Eu acabei Tales of the Abyss duas vezes. Ocarina of Time umas oito, em três plataformas diferentes. Li Senhor dos Anéis umas oito (sete antes de lançarem os filmes, depois deles, só uma) (sim, sou hipster de Tolkien). Vi a trilogia boa de Star Wars pelo menos seis vezes (se você não sabe qual é a trilogia boa, se mata). Já assisti cada episódio da primeira temporada de My Little Pony: Friendship is Magic umas três vezes (estou preparando umas maratonas solitárias da segunda, agora que ela acabou). Enfim, antes que isso vire uma competição (afinal, conheço alguém que viu o primeiro Harry Potter umas oito vezes no cinema - e não estou julgando, acho isso muito legal), melhor eu parar de me orgulhar da minha nerdice.

Ok, muito da minha “recoisagem” das coisas (eu sou MUITO culto) tinha a ver com falta de grana/acesso a coisas novas quando eu era moleque. Eu não conseguia comprar todos os jogos que queria, nem todos os livros, nem alugar todos os filmes, por isso ficava  “recoisando” (bacharelado em comunicação, a gente vê por aqui) o que eu tinha.

* **Material de estudo**:
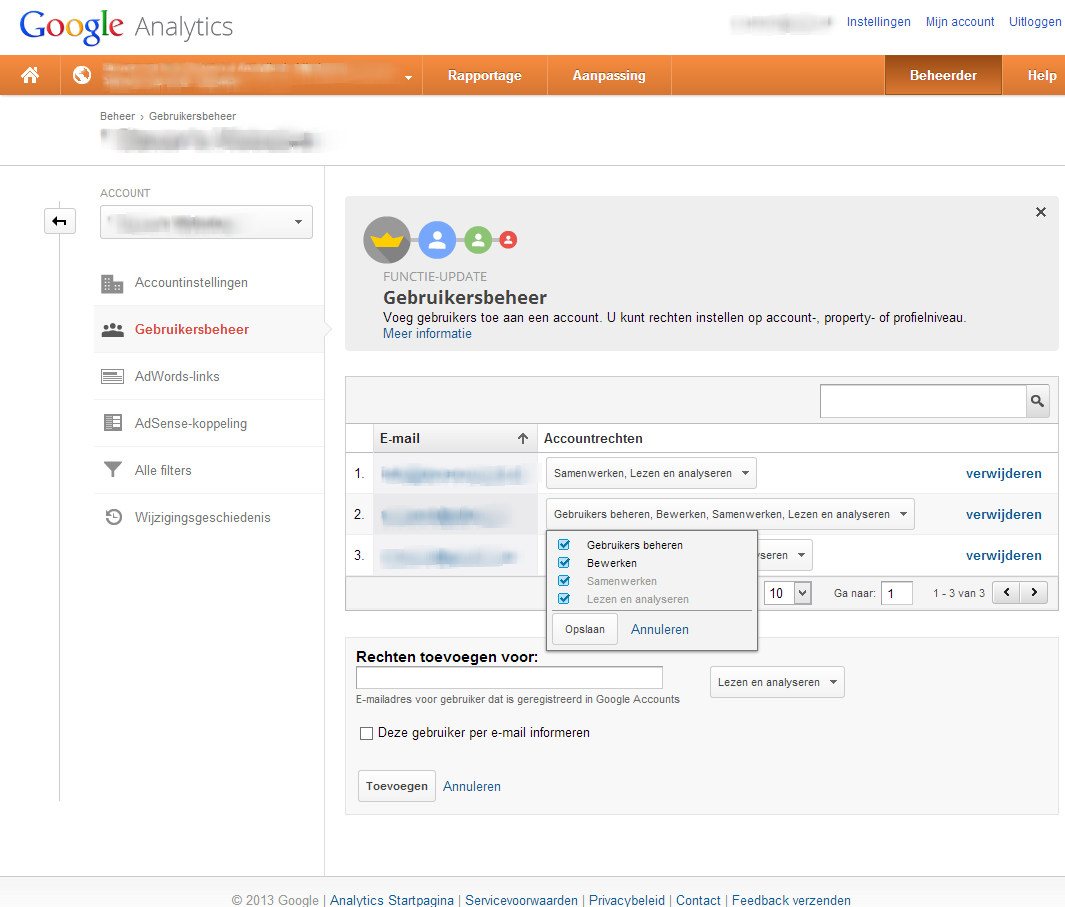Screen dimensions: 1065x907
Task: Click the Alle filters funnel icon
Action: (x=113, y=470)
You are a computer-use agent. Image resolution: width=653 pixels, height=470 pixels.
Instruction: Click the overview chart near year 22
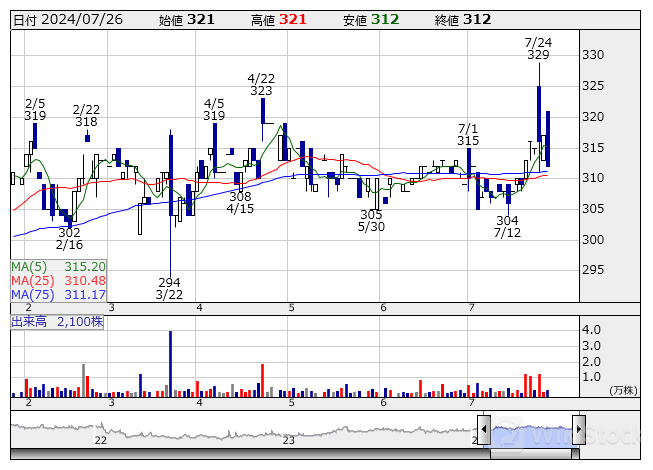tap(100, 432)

* **O que fazer**:
(a) De acordo com o trecho, quantas vezes Senhor dos Anéis foi lido antes do lançamento dos filmes?
(b) Resuma o trecho em duas frases.

* **Respostas dadas**:
(a) Sete vezes.

(b) O trecho enumera obras consumidas várias vezes por quem escreve, como Tales of the Abyss, Ocarina of Time, Senhor dos Anéis, a trilogia boa de Star Wars e a primeira temporada de My Little Pony: Friendship is Magic. Boa parte desse hábito de repetir vinha da falta de dinheiro e de acesso a coisas novas na infância, quando não dava para comprar todos os jogos e livros nem alugar todos os filmes.